*** Record list
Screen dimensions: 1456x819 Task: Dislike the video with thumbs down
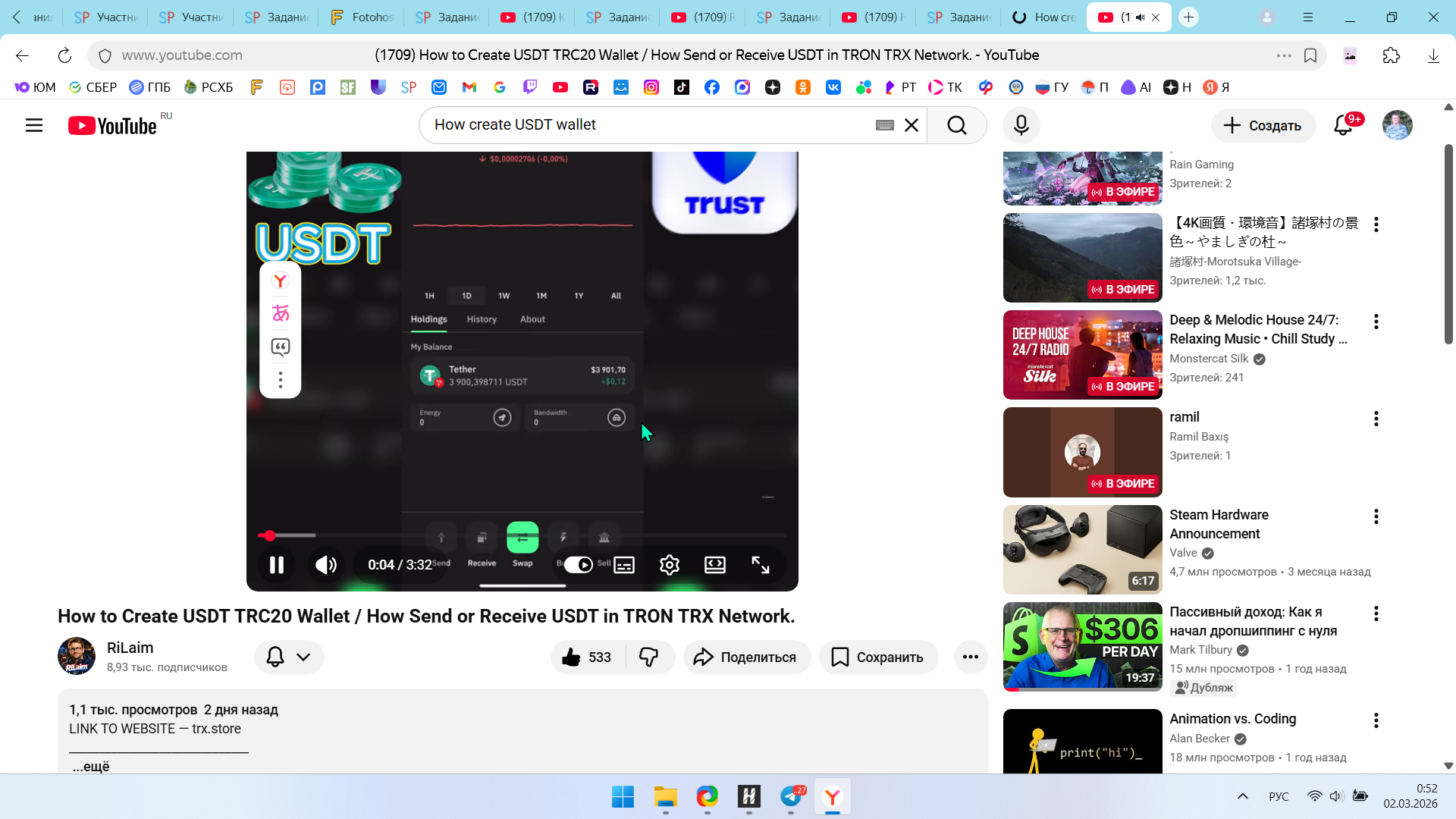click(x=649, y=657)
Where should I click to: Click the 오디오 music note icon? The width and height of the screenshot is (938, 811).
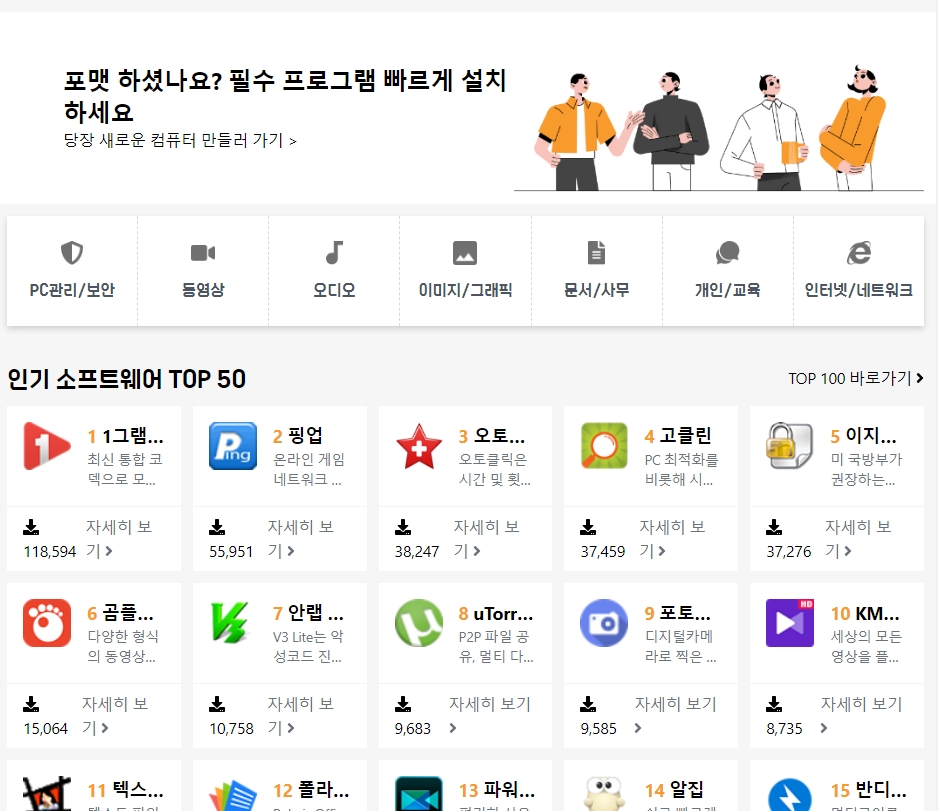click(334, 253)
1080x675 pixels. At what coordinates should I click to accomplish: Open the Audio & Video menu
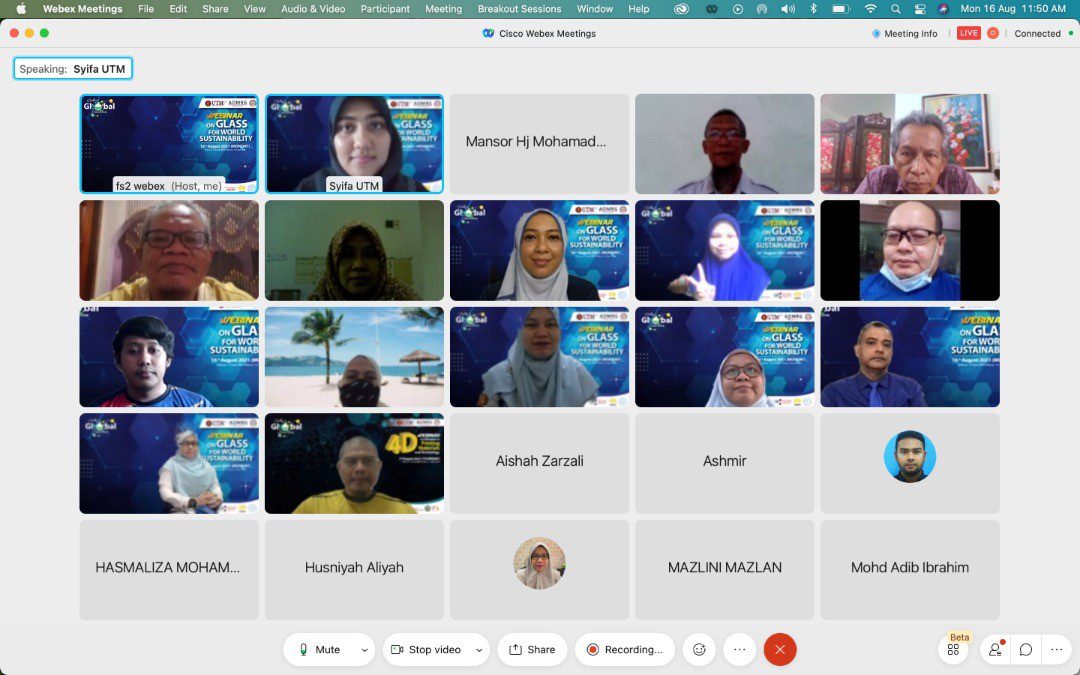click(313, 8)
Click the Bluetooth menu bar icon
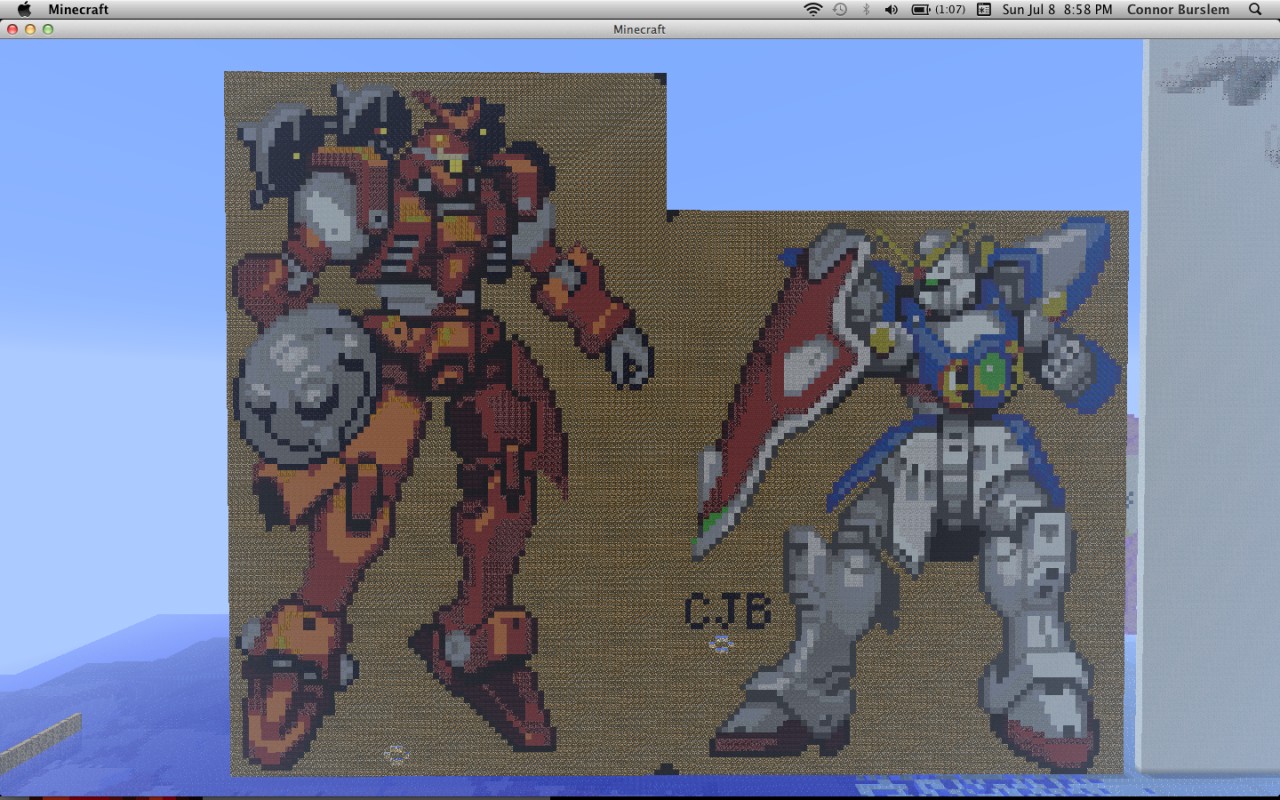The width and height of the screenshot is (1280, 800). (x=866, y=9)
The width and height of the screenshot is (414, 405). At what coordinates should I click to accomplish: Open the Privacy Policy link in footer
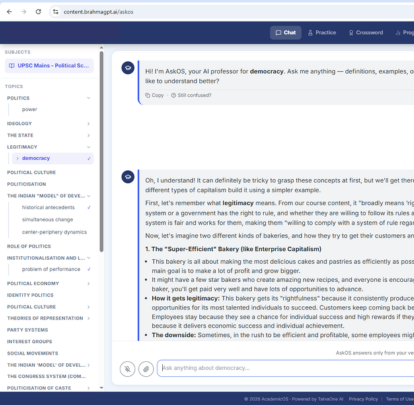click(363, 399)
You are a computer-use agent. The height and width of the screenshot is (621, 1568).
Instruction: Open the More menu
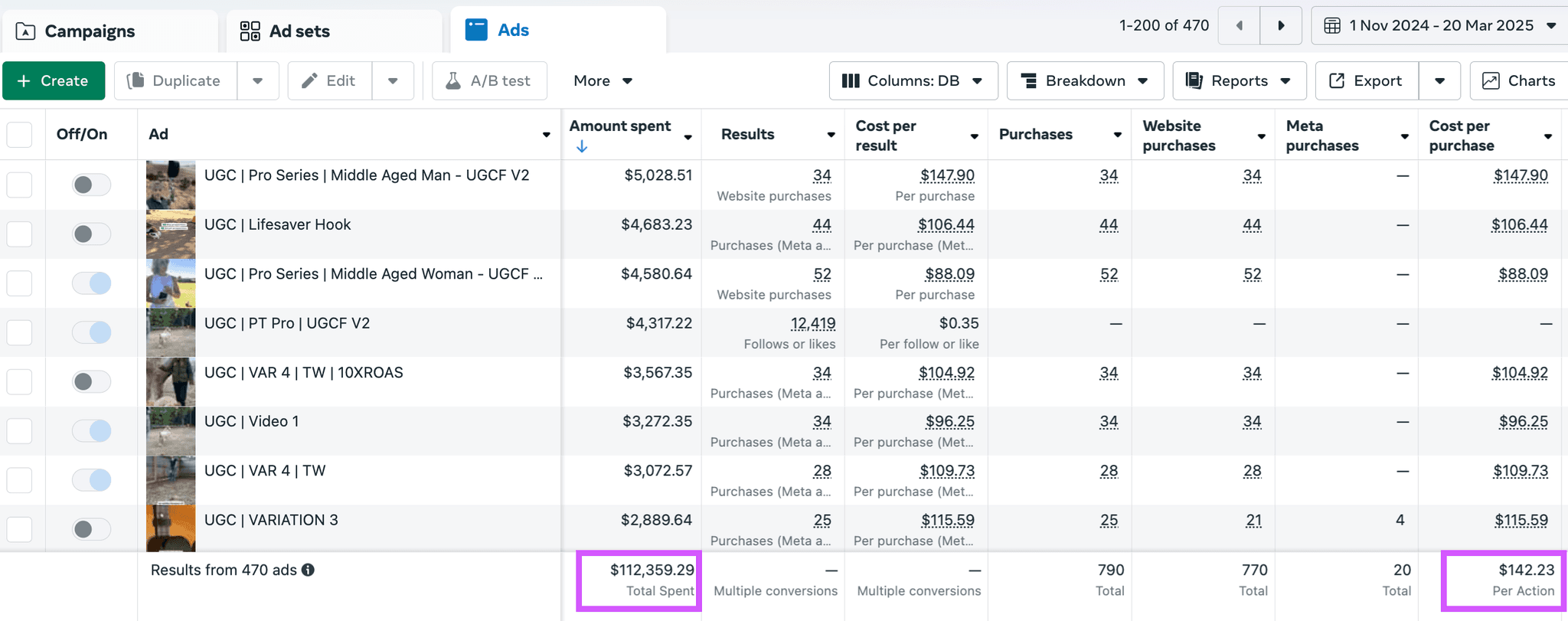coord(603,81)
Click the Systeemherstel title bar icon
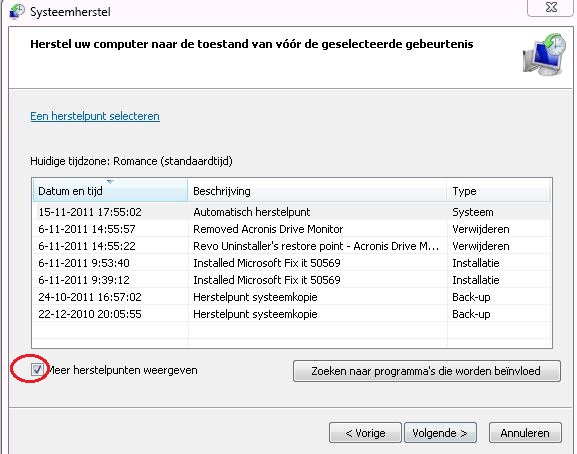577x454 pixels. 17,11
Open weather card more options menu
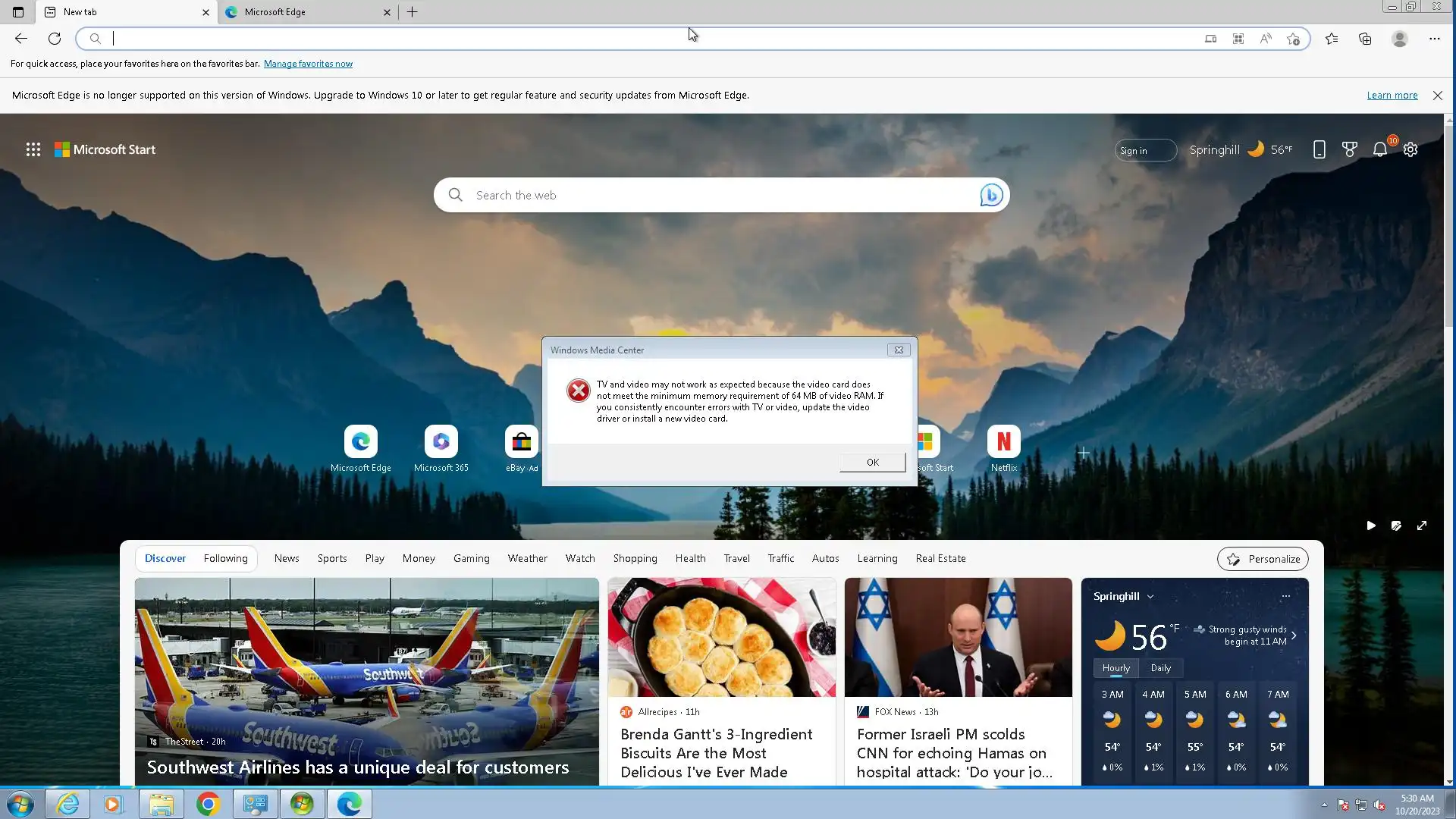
******
• Exercise: Can you rewrite the listing above as a JSON list of strings, one string per line, with blank lines and the pictures left out?

• Task result:
[
  "Screen dimensions: 1456x819 Task: Dislike the video with thumbs down",
  "click(x=649, y=657)",
  "Where should I click to: Click the 오디오 music note icon? The width and height of the screenshot is (938, 811).",
  "click(334, 253)",
  "1080x675 pixels. At what coordinates should I click to accomplish: Open the Audio & Video menu",
  "click(313, 8)",
  "Click the Bluetooth menu bar icon",
  "The width and height of the screenshot is (1280, 800). (x=866, y=9)",
  "The width and height of the screenshot is (414, 405). At what coordinates should I click to accomplish: Open the Privacy Policy link in footer",
  "click(363, 399)",
  "You are a computer-use agent. The height and width of the screenshot is (621, 1568).",
  "Instruction: Open the More menu",
  "coord(603,81)",
  "Click the Systeemherstel title bar icon",
  "577x454 pixels. 17,11",
  "Open weather card more options menu"
]